(Collected data)
══════════════════════════════

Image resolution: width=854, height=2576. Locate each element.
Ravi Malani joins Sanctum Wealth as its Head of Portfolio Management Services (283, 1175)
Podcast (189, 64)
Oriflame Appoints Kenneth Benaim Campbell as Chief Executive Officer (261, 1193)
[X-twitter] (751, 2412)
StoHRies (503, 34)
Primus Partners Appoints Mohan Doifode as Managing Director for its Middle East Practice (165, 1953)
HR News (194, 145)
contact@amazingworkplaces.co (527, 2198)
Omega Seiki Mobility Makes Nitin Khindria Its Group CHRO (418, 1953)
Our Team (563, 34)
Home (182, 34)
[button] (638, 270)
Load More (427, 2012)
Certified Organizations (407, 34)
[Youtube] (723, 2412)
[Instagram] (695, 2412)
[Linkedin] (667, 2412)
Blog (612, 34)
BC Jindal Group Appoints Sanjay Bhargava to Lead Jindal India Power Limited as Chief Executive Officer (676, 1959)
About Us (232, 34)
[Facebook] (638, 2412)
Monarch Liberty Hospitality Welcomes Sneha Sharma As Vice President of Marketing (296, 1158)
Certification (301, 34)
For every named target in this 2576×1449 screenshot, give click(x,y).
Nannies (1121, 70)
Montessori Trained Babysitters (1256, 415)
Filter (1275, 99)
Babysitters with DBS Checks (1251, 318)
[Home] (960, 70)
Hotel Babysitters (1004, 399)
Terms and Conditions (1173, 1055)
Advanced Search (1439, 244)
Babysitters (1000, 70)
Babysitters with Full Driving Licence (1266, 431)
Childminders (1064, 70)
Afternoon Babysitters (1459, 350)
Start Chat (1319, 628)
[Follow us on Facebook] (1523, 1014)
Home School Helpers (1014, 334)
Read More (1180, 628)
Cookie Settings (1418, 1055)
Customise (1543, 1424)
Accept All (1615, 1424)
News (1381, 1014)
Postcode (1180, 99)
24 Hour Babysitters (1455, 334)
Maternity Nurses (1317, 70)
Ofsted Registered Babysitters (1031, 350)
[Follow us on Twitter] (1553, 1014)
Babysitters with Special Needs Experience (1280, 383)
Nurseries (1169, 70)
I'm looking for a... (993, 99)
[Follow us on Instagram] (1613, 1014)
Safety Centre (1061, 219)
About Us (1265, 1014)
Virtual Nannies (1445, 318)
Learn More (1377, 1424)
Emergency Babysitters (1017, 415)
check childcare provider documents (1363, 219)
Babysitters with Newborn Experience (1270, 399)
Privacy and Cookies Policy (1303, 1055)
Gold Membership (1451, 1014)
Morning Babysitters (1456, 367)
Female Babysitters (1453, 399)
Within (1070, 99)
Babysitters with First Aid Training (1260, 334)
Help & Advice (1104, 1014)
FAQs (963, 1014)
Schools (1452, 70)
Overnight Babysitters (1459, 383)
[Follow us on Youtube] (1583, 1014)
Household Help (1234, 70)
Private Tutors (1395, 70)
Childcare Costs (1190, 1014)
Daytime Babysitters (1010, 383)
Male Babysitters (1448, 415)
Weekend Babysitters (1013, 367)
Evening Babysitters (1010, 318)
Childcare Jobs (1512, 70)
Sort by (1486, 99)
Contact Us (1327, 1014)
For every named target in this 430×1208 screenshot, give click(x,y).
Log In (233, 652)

══════════════════════════════

Set out the entries once more, word for word.

Image resolution: width=854, height=2576. Locate each element.
Ravi Malani joins Sanctum Wealth as its Head of Portfolio Management Services (283, 1175)
Podcast (189, 64)
Oriflame Appoints Kenneth Benaim Campbell as Chief Executive Officer (261, 1193)
[X-twitter] (751, 2412)
StoHRies (503, 34)
Primus Partners Appoints Mohan Doifode as Managing Director for its Middle East Practice (165, 1953)
HR News (194, 145)
contact@amazingworkplaces.co (527, 2198)
Omega Seiki Mobility Makes Nitin Khindria Its Group CHRO (418, 1953)
Our Team (563, 34)
Home (182, 34)
[button] (638, 270)
Load More (427, 2012)
Certified Organizations (407, 34)
[Youtube] (723, 2412)
[Instagram] (695, 2412)
[Linkedin] (667, 2412)
Blog (612, 34)
BC Jindal Group Appoints Sanjay Bhargava to Lead Jindal India Power Limited as Chief Executive Officer (676, 1959)
About Us (232, 34)
[Facebook] (638, 2412)
Monarch Liberty Hospitality Welcomes Sneha Sharma As Vice President of Marketing (296, 1158)
Certification (301, 34)
For every named target in this 2576×1449 screenshot, give click(x,y).
Nannies (1121, 70)
Montessori Trained Babysitters (1256, 415)
Filter (1275, 99)
Babysitters with DBS Checks (1251, 318)
[Home] (960, 70)
Hotel Babysitters (1004, 399)
Terms and Conditions (1173, 1055)
Advanced Search (1439, 244)
Babysitters (1000, 70)
Babysitters with Full Driving Licence (1266, 431)
Childminders (1064, 70)
Afternoon Babysitters (1459, 350)
Start Chat (1319, 628)
[Follow us on Facebook] (1523, 1014)
Home School Helpers (1014, 334)
Read More (1180, 628)
Cookie Settings (1418, 1055)
Customise (1543, 1424)
Accept All (1615, 1424)
News (1381, 1014)
Postcode (1180, 99)
24 Hour Babysitters (1455, 334)
Maternity Nurses (1317, 70)
Ofsted Registered Babysitters (1031, 350)
[Follow us on Twitter] (1553, 1014)
Babysitters with Special Needs Experience (1280, 383)
Nurseries (1169, 70)
I'm looking for a... (993, 99)
[Follow us on Instagram] (1613, 1014)
Safety Centre (1061, 219)
About Us (1265, 1014)
Virtual Nannies (1445, 318)
Learn More (1377, 1424)
Emergency Babysitters (1017, 415)
check childcare provider documents (1363, 219)
Babysitters with Newborn Experience (1270, 399)
Privacy and Cookies Policy (1303, 1055)
Gold Membership (1451, 1014)
Morning Babysitters (1456, 367)
Female Babysitters (1453, 399)
Within (1070, 99)
Babysitters with First Aid Training (1260, 334)
Help & Advice (1104, 1014)
FAQs (963, 1014)
Schools (1452, 70)
Overnight Babysitters (1459, 383)
[Follow us on Youtube] (1583, 1014)
Household Help (1234, 70)
Private Tutors (1395, 70)
Childcare Costs (1190, 1014)
Daytime Babysitters (1010, 383)
Male Babysitters (1448, 415)
Weekend Babysitters (1013, 367)
Evening Babysitters (1010, 318)
Childcare Jobs (1512, 70)
Sort by (1486, 99)
Contact Us (1327, 1014)
For every named target in this 430×1208 screenshot, give click(x,y).
Log In (233, 652)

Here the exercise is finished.